Katersky also said the project was “shovel ready, ready to go.” Therefore, the CRA and the City Council must insist on a definitive timetable for breaking ground in the very near future, say 90 days. There must also be a performance bond to insure the timely completion of this Class A office building.
Under the present arrangement, Katersky will purchase the lot from the CRA for the bargain basement purchase price of $825,000, a discount of $4.6 million (85%) from the CRA’s purchase price.
However, experienced real estate executives have said that the total development costs of $56.7 million are overstated by at least $5 million, and probably more in the range of $7 million. If so, this would increase the purchase price to around $6 million, and possibly as much as $8 million.
The issue is not whether The Vine Street Office Tower is a good project. Rather, should the CRA even be involved in the project given the vibrant real estate market in Hollywood? What are the details surrounding the purchase of the lot from Ullman? And why are the CRA and the City of Los Angeles working with Hal Katersky, an undercapitalized developer with no experience in developing speculative, multitenant Class A office buildings in Hollywood and who has a demonstrable track record of questionable business dealings?

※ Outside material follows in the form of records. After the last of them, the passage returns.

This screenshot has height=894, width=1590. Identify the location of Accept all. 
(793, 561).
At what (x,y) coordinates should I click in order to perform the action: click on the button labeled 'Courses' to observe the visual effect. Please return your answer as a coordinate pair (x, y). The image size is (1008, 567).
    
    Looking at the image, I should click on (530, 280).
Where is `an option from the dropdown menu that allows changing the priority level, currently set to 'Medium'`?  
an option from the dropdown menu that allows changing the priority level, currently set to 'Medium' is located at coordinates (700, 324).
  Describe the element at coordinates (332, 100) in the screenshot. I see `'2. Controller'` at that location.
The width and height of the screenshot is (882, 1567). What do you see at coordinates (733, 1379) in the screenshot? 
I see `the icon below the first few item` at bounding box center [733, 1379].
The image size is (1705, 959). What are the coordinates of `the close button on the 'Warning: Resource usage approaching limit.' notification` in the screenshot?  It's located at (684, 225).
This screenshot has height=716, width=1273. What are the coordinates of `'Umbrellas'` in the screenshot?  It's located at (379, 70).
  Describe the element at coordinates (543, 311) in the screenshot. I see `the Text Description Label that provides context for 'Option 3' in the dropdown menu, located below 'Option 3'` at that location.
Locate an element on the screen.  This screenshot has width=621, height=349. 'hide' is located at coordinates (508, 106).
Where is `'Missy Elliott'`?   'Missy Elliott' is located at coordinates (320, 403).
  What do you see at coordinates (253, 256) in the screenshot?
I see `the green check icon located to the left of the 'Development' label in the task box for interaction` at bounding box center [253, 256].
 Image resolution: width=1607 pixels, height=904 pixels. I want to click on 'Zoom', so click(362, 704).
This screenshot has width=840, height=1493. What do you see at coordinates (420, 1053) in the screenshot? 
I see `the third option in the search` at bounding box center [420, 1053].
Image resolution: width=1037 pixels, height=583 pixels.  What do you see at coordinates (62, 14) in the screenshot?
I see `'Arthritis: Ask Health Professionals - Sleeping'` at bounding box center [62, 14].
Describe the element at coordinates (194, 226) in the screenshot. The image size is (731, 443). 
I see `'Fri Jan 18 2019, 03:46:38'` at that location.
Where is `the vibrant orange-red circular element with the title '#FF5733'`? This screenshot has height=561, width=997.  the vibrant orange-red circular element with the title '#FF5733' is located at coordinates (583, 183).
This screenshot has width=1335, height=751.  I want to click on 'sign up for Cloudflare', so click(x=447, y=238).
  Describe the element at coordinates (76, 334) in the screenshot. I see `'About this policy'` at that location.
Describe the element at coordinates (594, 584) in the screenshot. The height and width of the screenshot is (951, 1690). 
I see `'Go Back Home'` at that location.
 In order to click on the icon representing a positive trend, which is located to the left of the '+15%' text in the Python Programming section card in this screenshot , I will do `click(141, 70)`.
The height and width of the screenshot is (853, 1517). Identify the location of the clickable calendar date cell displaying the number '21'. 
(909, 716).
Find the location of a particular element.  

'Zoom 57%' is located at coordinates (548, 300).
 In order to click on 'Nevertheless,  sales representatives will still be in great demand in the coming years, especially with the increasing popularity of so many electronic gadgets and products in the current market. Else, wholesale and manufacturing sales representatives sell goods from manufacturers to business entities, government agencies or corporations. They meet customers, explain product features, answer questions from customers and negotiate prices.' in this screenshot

As opposed to proceeding with this transaction, the CRA needs to determine if it would be preferable to sell the land to a well capitalized, experienced developer of Class A office buildings in Los Angeles rather than continue with undercapitalized and increasing financially desperate Katersky.
The Cesspool on Vine, the poster child of why the CRA should be abolished, tarnishes the reputation of Eric Garcetti, the City Council, and the City of Los Angeles. As one CityWatch reader quipped six months ago: “To get rid of the Stench, FLUSH KATERSKY!”
Put another way, would you bring this developer home to meet your parents?